Provided material section start
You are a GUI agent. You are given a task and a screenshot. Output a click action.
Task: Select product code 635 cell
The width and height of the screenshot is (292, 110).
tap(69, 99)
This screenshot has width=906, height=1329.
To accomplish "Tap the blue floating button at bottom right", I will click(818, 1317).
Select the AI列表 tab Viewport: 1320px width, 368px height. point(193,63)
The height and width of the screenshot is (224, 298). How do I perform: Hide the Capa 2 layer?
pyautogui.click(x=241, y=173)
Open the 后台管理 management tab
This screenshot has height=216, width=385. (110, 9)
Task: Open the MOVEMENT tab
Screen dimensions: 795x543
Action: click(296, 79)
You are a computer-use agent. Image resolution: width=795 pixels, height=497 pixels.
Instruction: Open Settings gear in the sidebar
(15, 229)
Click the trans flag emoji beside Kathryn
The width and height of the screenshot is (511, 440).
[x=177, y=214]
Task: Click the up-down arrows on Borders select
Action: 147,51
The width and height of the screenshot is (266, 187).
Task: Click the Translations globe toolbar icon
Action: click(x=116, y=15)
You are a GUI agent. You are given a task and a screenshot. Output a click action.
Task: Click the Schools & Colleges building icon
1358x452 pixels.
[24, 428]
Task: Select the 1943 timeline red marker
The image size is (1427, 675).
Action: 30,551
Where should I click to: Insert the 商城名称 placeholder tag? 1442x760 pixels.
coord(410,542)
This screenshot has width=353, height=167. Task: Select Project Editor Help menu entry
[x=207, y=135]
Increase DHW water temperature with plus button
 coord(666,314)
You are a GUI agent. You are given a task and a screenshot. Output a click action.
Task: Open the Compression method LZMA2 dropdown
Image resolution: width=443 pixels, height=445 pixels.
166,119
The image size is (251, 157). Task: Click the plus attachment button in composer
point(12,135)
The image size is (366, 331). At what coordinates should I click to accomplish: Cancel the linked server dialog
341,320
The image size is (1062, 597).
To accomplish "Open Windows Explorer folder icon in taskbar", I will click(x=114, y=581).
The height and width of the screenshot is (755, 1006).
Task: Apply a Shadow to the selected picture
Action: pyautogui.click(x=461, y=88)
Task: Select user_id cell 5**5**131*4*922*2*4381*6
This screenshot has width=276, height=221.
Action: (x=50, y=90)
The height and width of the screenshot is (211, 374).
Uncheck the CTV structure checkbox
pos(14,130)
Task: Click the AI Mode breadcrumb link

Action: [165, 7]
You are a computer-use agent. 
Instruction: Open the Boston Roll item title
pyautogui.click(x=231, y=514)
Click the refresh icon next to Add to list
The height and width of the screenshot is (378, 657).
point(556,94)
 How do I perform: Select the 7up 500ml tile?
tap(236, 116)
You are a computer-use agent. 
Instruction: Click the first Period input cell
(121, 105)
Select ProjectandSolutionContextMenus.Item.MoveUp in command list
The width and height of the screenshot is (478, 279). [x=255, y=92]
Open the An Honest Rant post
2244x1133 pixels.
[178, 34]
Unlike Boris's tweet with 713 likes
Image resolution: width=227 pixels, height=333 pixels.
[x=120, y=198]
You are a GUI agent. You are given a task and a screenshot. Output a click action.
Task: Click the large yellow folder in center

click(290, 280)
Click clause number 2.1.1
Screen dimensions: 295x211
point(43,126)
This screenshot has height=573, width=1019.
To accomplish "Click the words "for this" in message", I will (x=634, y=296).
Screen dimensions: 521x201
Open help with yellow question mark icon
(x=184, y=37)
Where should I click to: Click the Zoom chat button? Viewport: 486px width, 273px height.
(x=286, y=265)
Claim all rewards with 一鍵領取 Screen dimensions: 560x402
Provided material section end
Task brief → For every entry above, give it back exactly as written.

Response →
You are a GUI agent. You are given a task and a screenshot. Output a click action.
Task: Select product code 635 cell
The width and height of the screenshot is (292, 110).
tap(69, 99)
This screenshot has width=906, height=1329.
To accomplish "Tap the blue floating button at bottom right", I will click(818, 1317).
Select the AI列表 tab Viewport: 1320px width, 368px height. point(193,63)
The height and width of the screenshot is (224, 298). How do I perform: Hide the Capa 2 layer?
pyautogui.click(x=241, y=173)
Open the 后台管理 management tab
This screenshot has height=216, width=385. (110, 9)
Task: Open the MOVEMENT tab
Screen dimensions: 795x543
Action: click(296, 79)
You are a computer-use agent. Image resolution: width=795 pixels, height=497 pixels.
Instruction: Open Settings gear in the sidebar
(15, 229)
Click the trans flag emoji beside Kathryn
The width and height of the screenshot is (511, 440).
[x=177, y=214]
Task: Click the up-down arrows on Borders select
Action: 147,51
The width and height of the screenshot is (266, 187).
Task: Click the Translations globe toolbar icon
Action: click(x=116, y=15)
You are a GUI agent. You are given a task and a screenshot. Output a click action.
Task: Click the Schools & Colleges building icon
1358x452 pixels.
[24, 428]
Task: Select the 1943 timeline red marker
The image size is (1427, 675).
Action: 30,551
Where should I click to: Insert the 商城名称 placeholder tag? 1442x760 pixels.
coord(410,542)
This screenshot has width=353, height=167. Task: Select Project Editor Help menu entry
[x=207, y=135]
Increase DHW water temperature with plus button
 coord(666,314)
You are a GUI agent. You are given a task and a screenshot. Output a click action.
Task: Open the Compression method LZMA2 dropdown
Image resolution: width=443 pixels, height=445 pixels.
166,119
The image size is (251, 157). Task: Click the plus attachment button in composer
point(12,135)
The image size is (366, 331). At what coordinates should I click to accomplish: Cancel the linked server dialog
341,320
The image size is (1062, 597).
To accomplish "Open Windows Explorer folder icon in taskbar", I will click(x=114, y=581).
The height and width of the screenshot is (755, 1006).
Task: Apply a Shadow to the selected picture
Action: pyautogui.click(x=461, y=88)
Task: Select user_id cell 5**5**131*4*922*2*4381*6
This screenshot has width=276, height=221.
Action: (x=50, y=90)
The height and width of the screenshot is (211, 374).
Uncheck the CTV structure checkbox
pos(14,130)
Task: Click the AI Mode breadcrumb link

Action: [165, 7]
You are a computer-use agent. 
Instruction: Open the Boston Roll item title
pyautogui.click(x=231, y=514)
Click the refresh icon next to Add to list
The height and width of the screenshot is (378, 657).
point(556,94)
 How do I perform: Select the 7up 500ml tile?
tap(236, 116)
You are a computer-use agent. 
Instruction: Click the first Period input cell
(121, 105)
Select ProjectandSolutionContextMenus.Item.MoveUp in command list
The width and height of the screenshot is (478, 279). [x=255, y=92]
Open the An Honest Rant post
2244x1133 pixels.
[178, 34]
Unlike Boris's tweet with 713 likes
Image resolution: width=227 pixels, height=333 pixels.
[x=120, y=198]
You are a GUI agent. You are given a task and a screenshot. Output a click action.
Task: Click the large yellow folder in center

click(290, 280)
Click clause number 2.1.1
Screen dimensions: 295x211
point(43,126)
This screenshot has height=573, width=1019.
To accomplish "Click the words "for this" in message", I will (x=634, y=296).
Screen dimensions: 521x201
Open help with yellow question mark icon
(x=184, y=37)
Where should I click to: Click the Zoom chat button? Viewport: 486px width, 273px height.
(x=286, y=265)
Claim all rewards with 一鍵領取 Screen dimensions: 560x402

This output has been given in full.